Delhi: Adventures in a Megacity ♦

Adventures in megacityJournalist Sam Miller’s new book Delhi: Adventures in a Megacity describes the British expat’s walks around town, which followed the same spiral route he’d laid out for himself. We phoned him as he was commuting, by foot, from his office in Hauz Khas to his home in Panchsheel. “I’ll call you back,” he said. “If you walk and talk you can get run over quite easily.” After he was home, we chatted with Miller about his urban walking tour.

You lived in Delhi in the early 1990s when you were with the BBC’s World Service and returned (also with the BBC) in 2002. What do you see as the biggest difference between then and now?
Delhi has become a kind of international city. In the ’90s it felt small, it had a village-y feel, but that’s no longer the case – it’s a megacity, as I have called it in the book. Then there’s the incredible growth of suburbs. On a more personal level, there are nice restaurants that aren’t in hotels, and it’s a much better place to walk around, partly because of the maps that are now available. There are more foreigners walking around. I don’t stick out in the way I used to.

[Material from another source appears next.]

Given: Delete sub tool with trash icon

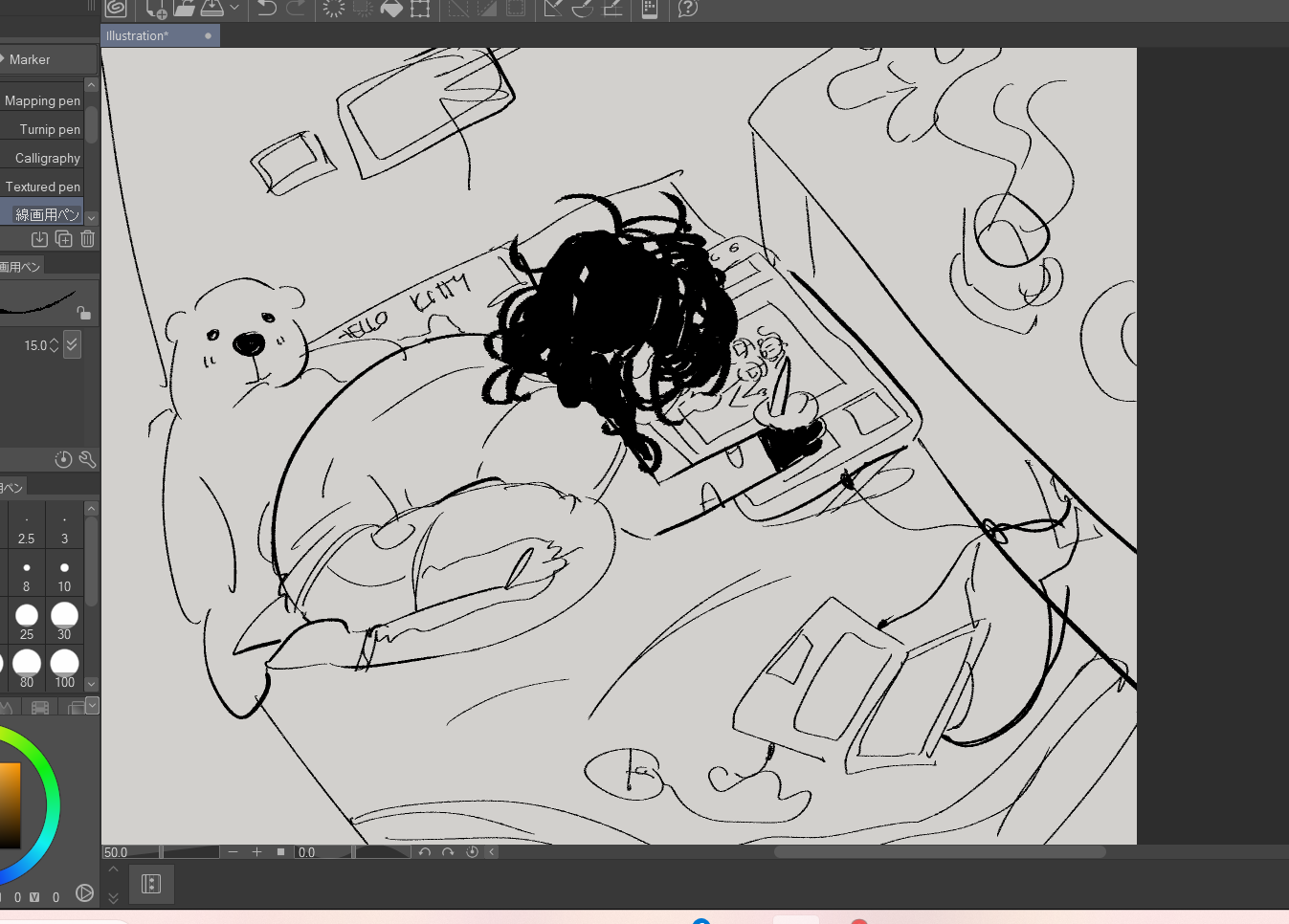Looking at the screenshot, I should pyautogui.click(x=88, y=239).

How did you decide to write a book on the city?
I began walking before I knew it was going to be a book. I decided on the spiral shape because it would force me to get to new places. I had written a very different piece about walking in Delhi for a magazine that spurred me on to write. This is my first book, and I began it without thinking of publishers or anything, but I became addicted to doing it. Sometimes I’d wonder if there would be anything to write about, but I would always come back with too much to write about, too many stories.

Sam Miller
Sam Miller

Did you ever feel you wanted to dwell on certain experiences more than you could in your book?
I felt at times that I wanted to linger longer in certain places – even my walk from work to home, my neighbourhood: I didn’t end up covering much. But part of the message of the book is to try and get people out into their own neighbourhoods, to explore them. There are things I just mentioned in passing – the Christian, Jewish and Parsi cemeteries. I didn’t write about them as I was very keen on the book being about the living and not about the past. I left out the monuments. This is a resolute attempt to see Delhi as it is now and how it will be in the future.

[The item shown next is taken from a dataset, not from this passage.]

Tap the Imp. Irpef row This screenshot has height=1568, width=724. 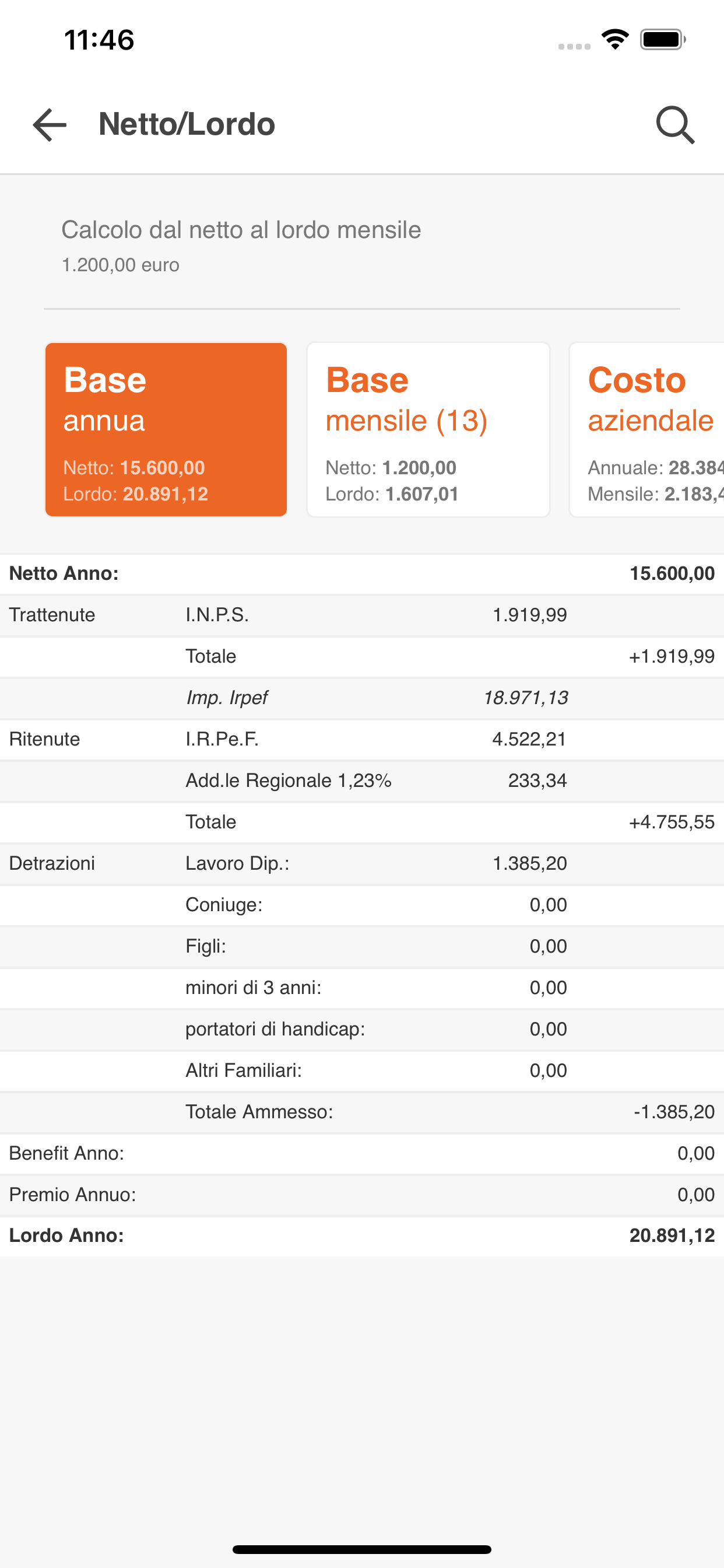362,698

Did any area have a bigger impact on you than the others?
Ghazipur, next to the main fish and chicken market. It’s next to this huge mountain, which is a rubbish dump. Visually, that’s the most memorable – if not entirely salubrious – experience. Then there are the areas of green. The fields of the Yamuna are amazing. You can see the buildings [of Delhi], but where you are, there are just seasonal huts and fields with cauliflowers and aubergines and sugarcane.

Your book is covered with accolades from William Dalrymple, Khushwant Singh, Mark Tully… Have you been inspired by any particular writing on Delhi?
I’ve read a lot, but the one thing that’s really inspired me is Ruth Prawer Jhabvala’s The Householder. Obviously, you can’t write on Delhi without reading Khushwant Singh, William Dalrymple, Ahmed Ali and Anita Desai: to say that Delhi has not been written about is just not true. But I would argue that their writing is, for better or worse, about a city that is largely gone. The city of the past is always there. You can’t really avoid it, but even William’s book was written in ’92- ’93, so it’s still a very different Delhi from today.

Delhi: Adventures in a Megacity, Viking, ₹499.